The United Kingdom and Kingdom of Spain will sign an agreement on Monday detailing stricter rules on the tax residency of businesses and individual residents in Gibraltar, the British Overseas Territory on the southern tip of the Iberian peninsula.
Both will have to pay taxes in Spain if they spend most of their time or receive income from activities conducted within Spanish territory.

The deal aims to prevent Gibraltar from increasing its competitive advantage after Britain leaves the EU, due to Gibraltar’s lower tax rates of roughly 10 percent for the business and finance industry, compared with Spain’s 25 percent.

EU officials have warned of unfair practises after the UK leaves on 29 March, and Spanish foreign minister Josep Borrell will meet UK Cabinet Office minister David Lidington on Monday to sign the deal in order to flesh out the terms between the two countries. Spanish officials hope to see the plan go into effect quickly and irrespective of a deal or no-deal scenario. But the deal must pass through Spain’s Congress beforehand.

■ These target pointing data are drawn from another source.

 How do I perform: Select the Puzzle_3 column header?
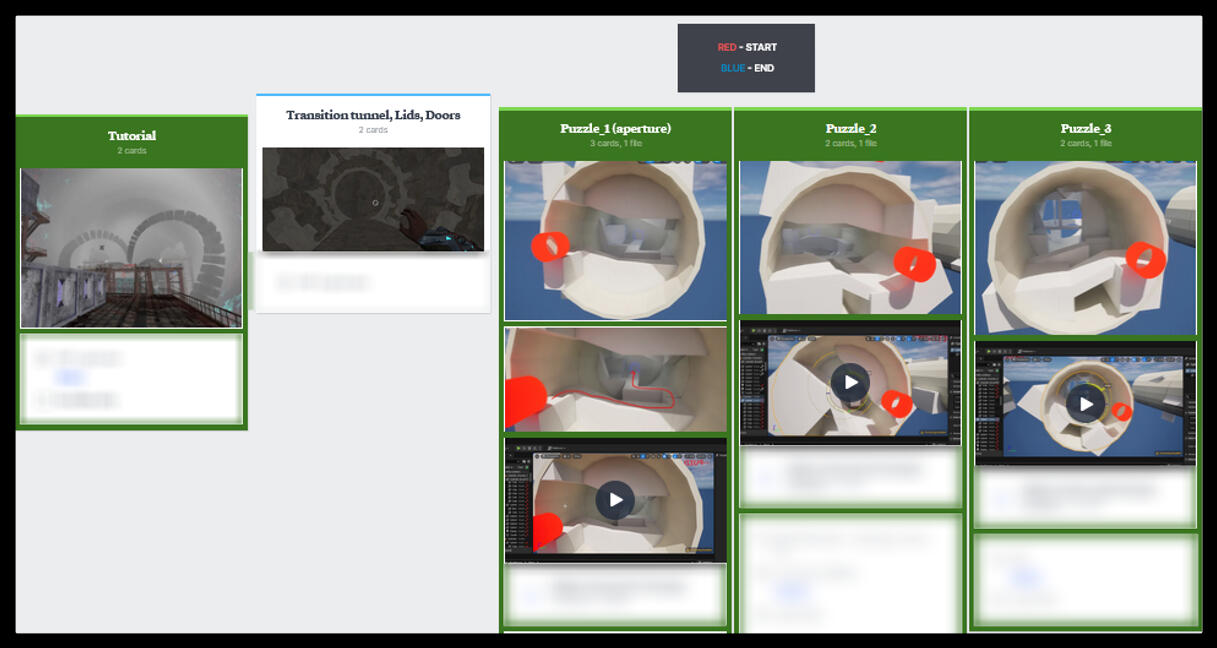pyautogui.click(x=1085, y=129)
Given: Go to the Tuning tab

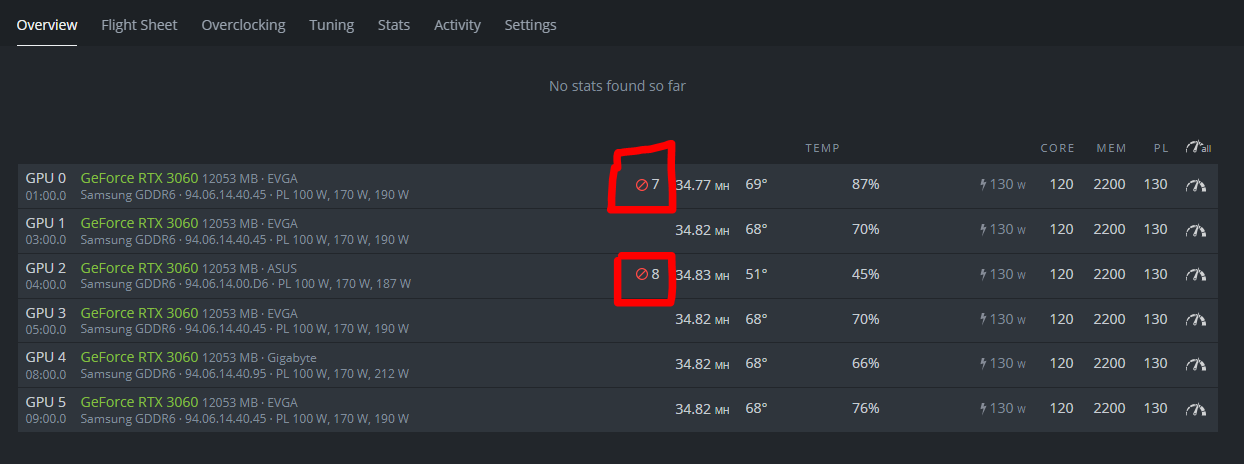Looking at the screenshot, I should (x=331, y=25).
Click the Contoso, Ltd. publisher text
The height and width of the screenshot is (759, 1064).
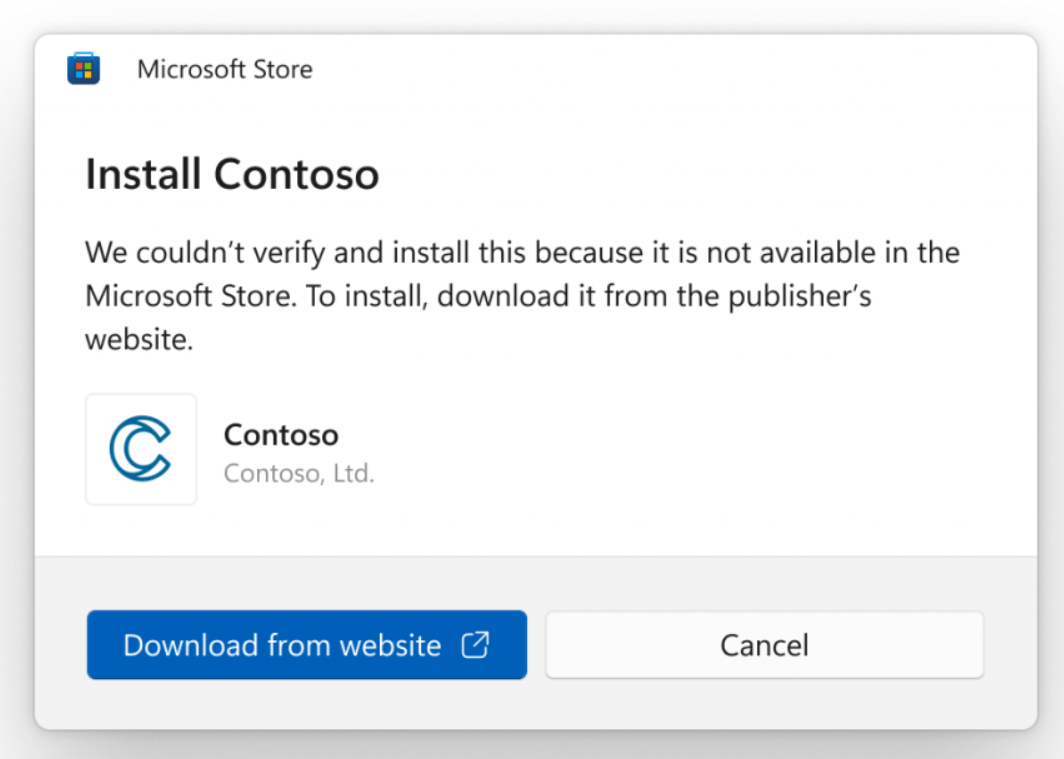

In November 2018, Madrid and London signed four memorandums of understanding (MOUs) detailing contentious issues on citizens’ rights, the environment, intergovernmental police and customs’ cooperation, and tobacco and related products.

What Does the Treaty Say?

The international treaty between both countries aims to show who is a paying tax resident in Gibraltar, with individuals spending over 183 days a year in Spain, spouses or partners of Spanish residents, Spanish homeowners, and those keeping two-thirds of assets in Spain will have to pay Spanish taxes.

Roughly 55,000 companies are registered in Gibraltar despite the territory only having a population of 30,000, and an unemployment rate of one percent.